>>>
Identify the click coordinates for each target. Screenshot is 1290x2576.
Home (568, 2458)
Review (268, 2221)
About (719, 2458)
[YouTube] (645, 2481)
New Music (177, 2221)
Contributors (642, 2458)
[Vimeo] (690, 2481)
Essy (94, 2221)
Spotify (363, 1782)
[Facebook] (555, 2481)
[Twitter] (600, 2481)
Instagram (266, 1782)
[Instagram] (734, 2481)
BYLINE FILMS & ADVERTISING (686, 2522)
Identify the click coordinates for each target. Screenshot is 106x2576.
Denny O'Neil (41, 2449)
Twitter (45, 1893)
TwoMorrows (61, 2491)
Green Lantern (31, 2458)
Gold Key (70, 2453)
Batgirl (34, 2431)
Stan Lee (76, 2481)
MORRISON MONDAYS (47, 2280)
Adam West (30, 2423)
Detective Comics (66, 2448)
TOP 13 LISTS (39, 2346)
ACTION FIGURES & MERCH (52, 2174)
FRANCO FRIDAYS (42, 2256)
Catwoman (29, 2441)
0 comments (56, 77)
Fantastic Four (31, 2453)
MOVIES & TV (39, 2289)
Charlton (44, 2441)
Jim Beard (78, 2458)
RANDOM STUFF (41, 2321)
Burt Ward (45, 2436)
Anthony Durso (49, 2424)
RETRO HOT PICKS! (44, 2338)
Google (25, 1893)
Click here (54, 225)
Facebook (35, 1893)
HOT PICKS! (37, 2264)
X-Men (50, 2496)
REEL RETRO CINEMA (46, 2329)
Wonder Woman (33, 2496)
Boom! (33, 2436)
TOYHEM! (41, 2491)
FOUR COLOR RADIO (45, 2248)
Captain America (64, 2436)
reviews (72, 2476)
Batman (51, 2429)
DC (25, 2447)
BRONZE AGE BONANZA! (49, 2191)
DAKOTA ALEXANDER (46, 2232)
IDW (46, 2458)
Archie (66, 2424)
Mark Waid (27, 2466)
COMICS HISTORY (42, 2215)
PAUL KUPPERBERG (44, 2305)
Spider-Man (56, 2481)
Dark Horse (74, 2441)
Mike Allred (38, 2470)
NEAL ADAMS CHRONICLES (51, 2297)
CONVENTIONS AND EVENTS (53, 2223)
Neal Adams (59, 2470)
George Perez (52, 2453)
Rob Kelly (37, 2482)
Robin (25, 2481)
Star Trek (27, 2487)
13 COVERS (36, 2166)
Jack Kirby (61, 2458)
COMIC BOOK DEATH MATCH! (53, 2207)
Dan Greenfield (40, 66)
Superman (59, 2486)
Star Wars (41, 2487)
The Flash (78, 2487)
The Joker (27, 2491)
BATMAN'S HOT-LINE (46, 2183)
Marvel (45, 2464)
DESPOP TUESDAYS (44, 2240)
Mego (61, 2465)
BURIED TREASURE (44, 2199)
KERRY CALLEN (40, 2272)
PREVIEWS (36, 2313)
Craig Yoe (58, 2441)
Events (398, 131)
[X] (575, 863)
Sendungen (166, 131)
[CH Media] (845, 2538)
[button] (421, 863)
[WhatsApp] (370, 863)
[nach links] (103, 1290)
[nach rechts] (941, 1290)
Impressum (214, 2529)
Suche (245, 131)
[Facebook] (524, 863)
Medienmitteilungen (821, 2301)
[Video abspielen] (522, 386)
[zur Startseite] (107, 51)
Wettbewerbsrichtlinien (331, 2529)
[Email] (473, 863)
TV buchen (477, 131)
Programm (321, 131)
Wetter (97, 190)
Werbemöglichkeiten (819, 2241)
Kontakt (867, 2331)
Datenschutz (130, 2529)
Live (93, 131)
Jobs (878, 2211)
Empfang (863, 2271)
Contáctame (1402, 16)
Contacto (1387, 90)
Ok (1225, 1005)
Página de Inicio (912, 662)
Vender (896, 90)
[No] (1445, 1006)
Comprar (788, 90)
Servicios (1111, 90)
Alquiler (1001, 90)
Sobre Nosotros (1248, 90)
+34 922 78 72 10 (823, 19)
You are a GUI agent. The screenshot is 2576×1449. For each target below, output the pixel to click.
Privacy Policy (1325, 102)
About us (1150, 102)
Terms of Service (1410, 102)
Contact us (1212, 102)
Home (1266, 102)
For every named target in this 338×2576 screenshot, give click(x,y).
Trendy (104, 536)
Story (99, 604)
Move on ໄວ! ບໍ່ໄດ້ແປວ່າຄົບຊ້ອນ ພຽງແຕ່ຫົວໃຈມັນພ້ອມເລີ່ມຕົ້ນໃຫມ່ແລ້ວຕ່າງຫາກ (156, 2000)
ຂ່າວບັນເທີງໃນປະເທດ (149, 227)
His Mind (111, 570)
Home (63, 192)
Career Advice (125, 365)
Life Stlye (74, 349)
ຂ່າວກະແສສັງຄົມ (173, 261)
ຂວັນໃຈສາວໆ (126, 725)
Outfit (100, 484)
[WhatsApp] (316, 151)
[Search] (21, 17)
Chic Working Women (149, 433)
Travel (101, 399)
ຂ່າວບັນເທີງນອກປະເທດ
<<<
*Try it:*
Please retype all of the material above, keeping it exact.

*Output for this task:*
Identify the click coordinates for each target. Screenshot is 1290x2576.
Home (568, 2458)
Review (268, 2221)
About (719, 2458)
[YouTube] (645, 2481)
New Music (177, 2221)
Contributors (642, 2458)
[Vimeo] (690, 2481)
Essy (94, 2221)
Spotify (363, 1782)
[Facebook] (555, 2481)
[Twitter] (600, 2481)
Instagram (266, 1782)
[Instagram] (734, 2481)
BYLINE FILMS & ADVERTISING (686, 2522)
Identify the click coordinates for each target. Screenshot is 106x2576.
Denny O'Neil (41, 2449)
Twitter (45, 1893)
TwoMorrows (61, 2491)
Green Lantern (31, 2458)
Gold Key (70, 2453)
Batgirl (34, 2431)
Stan Lee (76, 2481)
MORRISON MONDAYS (47, 2280)
Adam West (30, 2423)
Detective Comics (66, 2448)
TOP 13 LISTS (39, 2346)
ACTION FIGURES & MERCH (52, 2174)
FRANCO FRIDAYS (42, 2256)
Catwoman (29, 2441)
0 comments (56, 77)
Fantastic Four (31, 2453)
MOVIES & TV (39, 2289)
Charlton (44, 2441)
Jim Beard (78, 2458)
RANDOM STUFF (41, 2321)
Burt Ward (45, 2436)
Anthony Durso (49, 2424)
RETRO HOT PICKS! (44, 2338)
Google (25, 1893)
Click here (54, 225)
Facebook (35, 1893)
HOT PICKS! (37, 2264)
X-Men (50, 2496)
REEL RETRO CINEMA (46, 2329)
Wonder Woman (33, 2496)
Boom! (33, 2436)
TOYHEM! (41, 2491)
FOUR COLOR RADIO (45, 2248)
Captain America (64, 2436)
reviews (72, 2476)
Batman (51, 2429)
DC (25, 2447)
BRONZE AGE BONANZA! (49, 2191)
DAKOTA ALEXANDER (46, 2232)
IDW (46, 2458)
Archie (66, 2424)
Mark Waid (27, 2466)
COMICS HISTORY (42, 2215)
PAUL KUPPERBERG (44, 2305)
Spider-Man (56, 2481)
Dark Horse (74, 2441)
Mike Allred (38, 2470)
NEAL ADAMS CHRONICLES (51, 2297)
CONVENTIONS AND EVENTS (53, 2223)
Neal Adams (59, 2470)
George Perez (52, 2453)
Rob Kelly (37, 2482)
Robin (25, 2481)
Star Trek (27, 2487)
13 COVERS (36, 2166)
Jack Kirby (61, 2458)
COMIC BOOK DEATH MATCH! (53, 2207)
Dan Greenfield (40, 66)
Superman (59, 2486)
Star Wars (41, 2487)
The Flash (78, 2487)
The Joker (27, 2491)
BATMAN'S HOT-LINE (46, 2183)
Marvel (45, 2464)
DESPOP TUESDAYS (44, 2240)
Mego (61, 2465)
BURIED TREASURE (44, 2199)
KERRY CALLEN (40, 2272)
PREVIEWS (36, 2313)
Craig Yoe (58, 2441)
Events (398, 131)
[X] (575, 863)
Sendungen (166, 131)
[CH Media] (845, 2538)
[button] (421, 863)
[WhatsApp] (370, 863)
[nach links] (103, 1290)
[nach rechts] (941, 1290)
Impressum (214, 2529)
Suche (245, 131)
[Facebook] (524, 863)
Medienmitteilungen (821, 2301)
[Video abspielen] (522, 386)
[zur Startseite] (107, 51)
Wettbewerbsrichtlinien (331, 2529)
[Email] (473, 863)
TV buchen (477, 131)
Programm (321, 131)
Wetter (97, 190)
Werbemöglichkeiten (819, 2241)
Kontakt (867, 2331)
Datenschutz (130, 2529)
Live (93, 131)
Jobs (878, 2211)
Empfang (863, 2271)
Contáctame (1402, 16)
Contacto (1387, 90)
Ok (1225, 1005)
Página de Inicio (912, 662)
Vender (896, 90)
[No] (1445, 1006)
Comprar (788, 90)
Servicios (1111, 90)
Alquiler (1001, 90)
Sobre Nosotros (1248, 90)
+34 922 78 72 10 (823, 19)
You are a GUI agent. The screenshot is 2576×1449. For each target below, output the pixel to click.
Privacy Policy (1325, 102)
About us (1150, 102)
Terms of Service (1410, 102)
Contact us (1212, 102)
Home (1266, 102)
For every named target in this 338×2576 screenshot, give click(x,y).
Trendy (104, 536)
Story (99, 604)
Move on ໄວ! ບໍ່ໄດ້ແປວ່າຄົບຊ້ອນ ພຽງແຕ່ຫົວໃຈມັນພ້ອມເລີ່ມຕົ້ນໃຫມ່ແລ້ວຕ່າງຫາກ (156, 2000)
ຂ່າວບັນເທີງໃນປະເທດ (149, 227)
His Mind (111, 570)
Home (63, 192)
Career Advice (125, 365)
Life Stlye (74, 349)
ຂ່າວກະແສສັງຄົມ (173, 261)
ຂວັນໃຈສາວໆ (126, 725)
Outfit (100, 484)
[WhatsApp] (316, 151)
[Search] (21, 17)
Chic Working Women (149, 433)
Travel (101, 399)
ຂ່າວບັນເທີງນອກປະເທດ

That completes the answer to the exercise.